1. A method for treating obesity comprising administering an effective amount of an agent that inhibits expression of neuropeptide Y (NPY).

2. The method of claim 1, wherein the agent inhibits expression of NPY in the dorsomedial hypothalamus (DMH).

3. The method of claim 1, wherein the agent is selected from the group consisting of a small molecule, a protein, a polypeptide, an RNA interference agent, an antibody, an antisense oligonucleotide, and an enzymatic nucleic acid.

4. The method of claim 3, wherein the RNA interference agent is siRNA.

5. The method of claim 3, wherein the RNA interference agent is shRNA.

6. A recombinant nucleic acid construct comprising a nucleic acid sequence encoding an oligonucleic acid, wherein the oligonucleic acid comprises at least one sequence substantially complementary to at least a part of the neuropeptide Y (NPY) gene or transcript thereof, and wherein the oligonucleic acid inhibits or reduces the expression of NPY.

7. The construct of claim 6, wherein the oligonucleic acid is selected from the group consisting of an antisense oligonucleotide, an RNA interference (RNAi) agent, and an enzymatic nucleic acid.

8. The construct of claim 6, wherein the oligonucleic acid is an RNAi agent.

9. The construct of claim 6, wherein the RNAi agent is a short hairpin RNA.

10. The construct of claim 9, further comprising a U6 promoter operably linked to the nucleic encoding the oligonucleic acid.

11. The construct of claim 6, wherein the oligonucleic acid is substantially complementary to base pairs 257-277 of SEQ ID NO:1.
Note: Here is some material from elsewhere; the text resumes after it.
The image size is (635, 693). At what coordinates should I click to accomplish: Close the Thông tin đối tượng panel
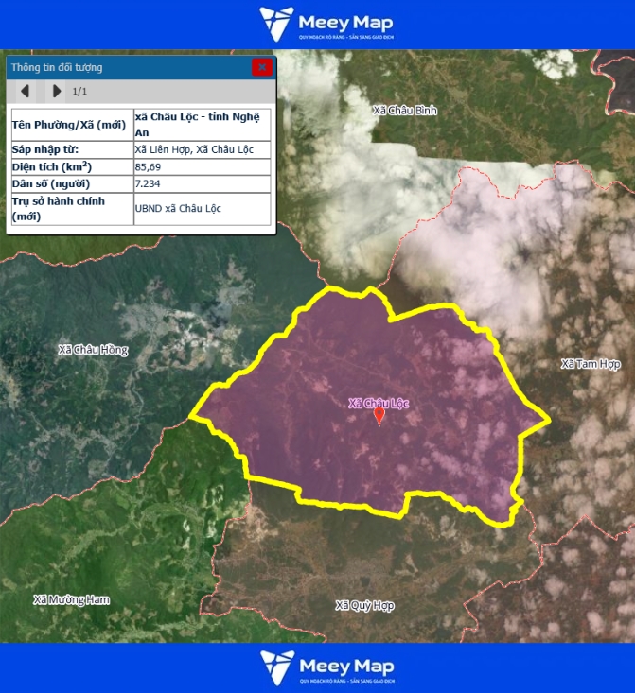[x=262, y=67]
12. The construct of claim 6, further comprising at least one dorsomedial hypothalamus (DMH)-specific transcription regulating sequence operably linked to the at least one nucleic acid sequence encoding an oligonucleic acid.

13. The construct of claim 12, wherein the hypothalamus-specific transcription regulating sequence is selected from the group consisting of DMH-specific promoters, DMH specific enhancers, and transcription regulating sequences that induce expression in cells of the DMH.
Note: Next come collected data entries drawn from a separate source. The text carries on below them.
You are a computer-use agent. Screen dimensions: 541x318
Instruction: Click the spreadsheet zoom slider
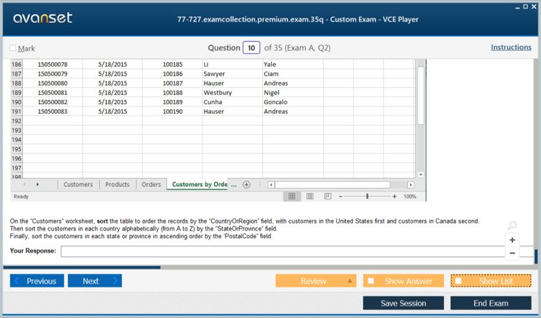pos(367,196)
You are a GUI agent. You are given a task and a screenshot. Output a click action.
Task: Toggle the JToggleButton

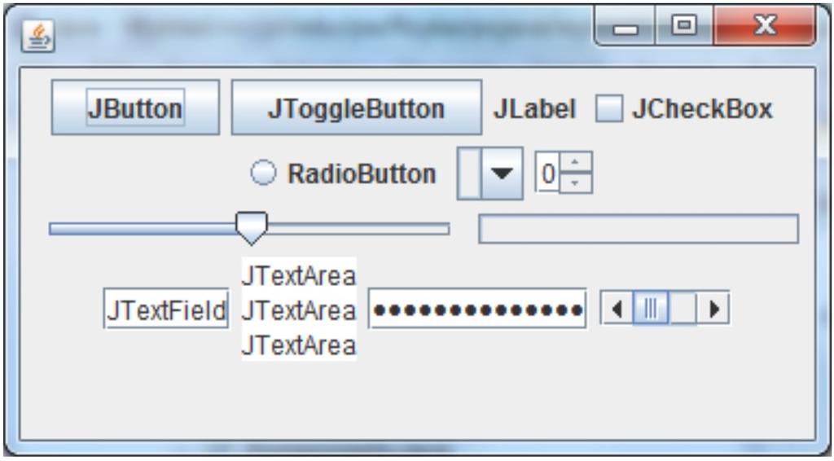(357, 108)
14. The construct of claim 6, wherein the oligonucleic acid is an RNAi agent comprising at least one sequence that is fully complementary to a target sequence of about 20 to about 30 nucleotides of the NPY transcript.

15. A vector comprising the construct of claim 6.
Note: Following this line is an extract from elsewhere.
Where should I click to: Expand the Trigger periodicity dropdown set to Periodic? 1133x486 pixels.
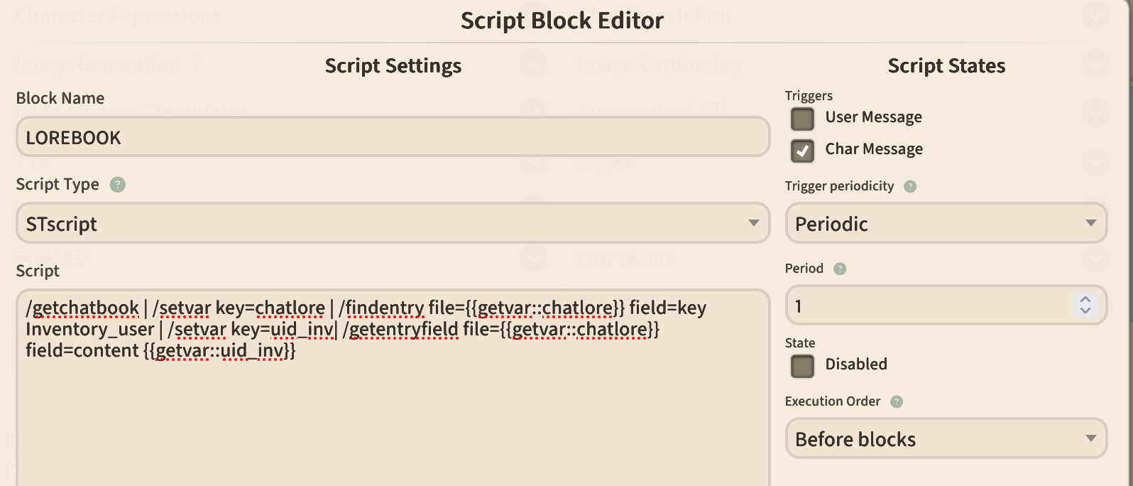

16. The vector of claim 15, wherein the vector is a viral-based vector.

17. The vector of claim 16, where in the viral-based vector is an adenovirus-associated viral-based vector.

18. A host cell comprising the vector of claim 15.

19. A pharmaceutical composition comprising the construct of claim 6.

20. A method for treating an obesity-associated condition or symptom associated therewith in a subject in need thereof comprising administering to the subject an effective amount of an agent that inhibits expression of neuropeptide Y (NPY).

21. The method of claim 20, wherein the obesity-associated condition is selected from the group consisting of cardiovascular disease, type 2 diabetes, cancer, steatohepatitis, and osteoarthritis.

22. A method for reducing fat cell mass in a subject in need thereof comprising administering to the subject an effective amount of an agent that inhibits expression of neuropeptide Y (NPY).

23. A method for treating obesity in a subject comprising administering an agent that transforms white adipose tissue into brown adipose tissue in the subject thereby treating obesity.

24. The method of claim 23, wherein the agent comprises an agent that inhibits NPY expression.

25. The method of claim 24, wherein the agent inhibits NPY expression in the DMH.

26. The method of any of claim 22, wherein the agent comprises a recombinant nucleic acid construct comprising a nucleic acid sequence encoding an oligonucleic acid comprising at least one sequence substantially complementary to at least a part of the neuropeptide Y (NPY) gene or transcript thereof, and wherein the oligonucleic acid inhibits expression of NPY.

27. The method of claim 26, wherein the recombinant nucleic acid construct is administered locally to specific fat depots or is administered systemically.